> Goal of the exercise: The range runs from the line containing "This screenshot has" to the last line of the entries. Copy that range exactly, omitting pictures.

> Material provided:
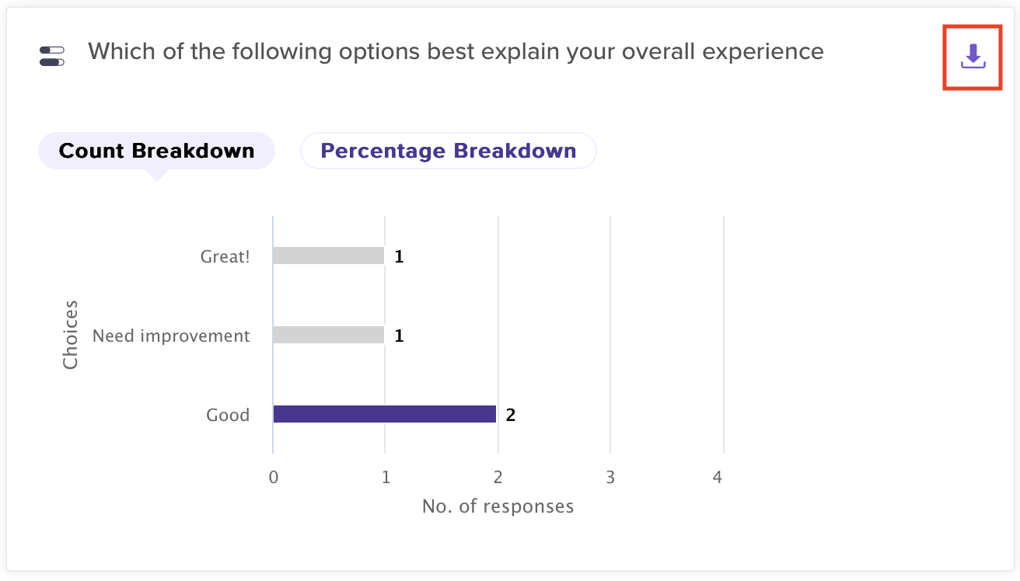
Task: Switch to the Count Breakdown tab
Action: 156,151
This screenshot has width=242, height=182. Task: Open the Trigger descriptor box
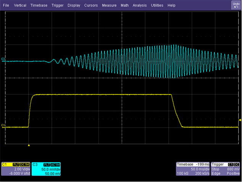pyautogui.click(x=225, y=169)
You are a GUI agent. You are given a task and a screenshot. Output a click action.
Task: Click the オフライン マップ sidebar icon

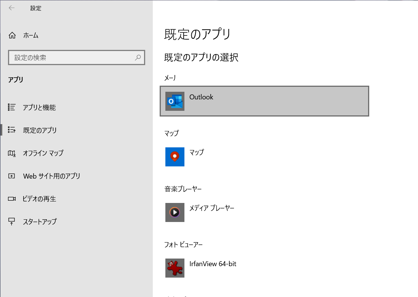12,153
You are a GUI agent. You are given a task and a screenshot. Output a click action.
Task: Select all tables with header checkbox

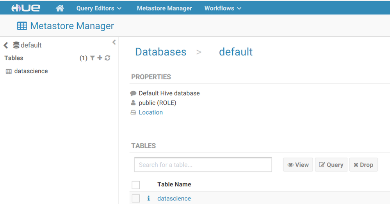coord(136,184)
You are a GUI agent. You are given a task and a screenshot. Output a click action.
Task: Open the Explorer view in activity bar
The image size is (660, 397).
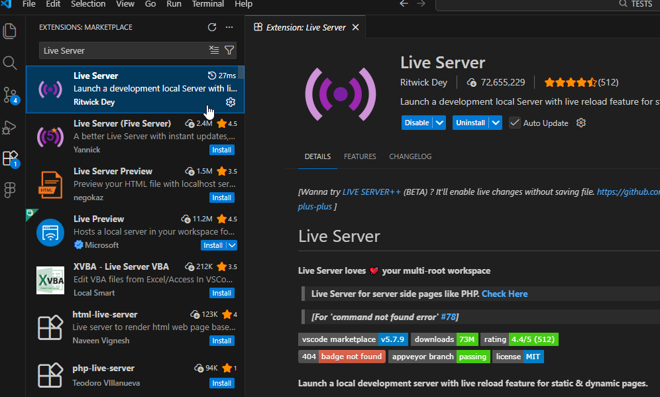10,31
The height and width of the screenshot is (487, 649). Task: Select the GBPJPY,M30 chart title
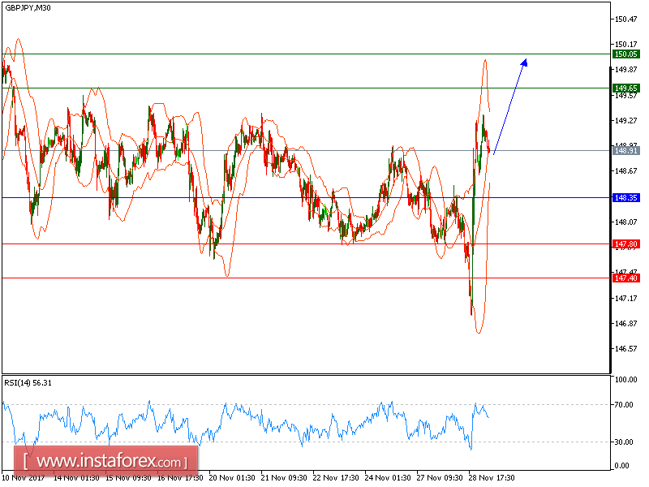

> Response below:
This screenshot has width=242, height=182. Task: Open the Trigger descriptor box
pyautogui.click(x=225, y=169)
You are a GUI agent. You are given a task and a screenshot. Output a click action.
Task: Click the オフライン マップ sidebar icon

12,153
You are a GUI agent. You are given a task and a screenshot. Output a click action.
Task: Select all tables with header checkbox

coord(136,184)
You are a GUI agent. You are given a task and a screenshot. Output a click action.
Task: Open the Explorer view in activity bar
The image size is (660, 397).
10,31
The height and width of the screenshot is (487, 649). Task: Select the GBPJPY,M30 chart title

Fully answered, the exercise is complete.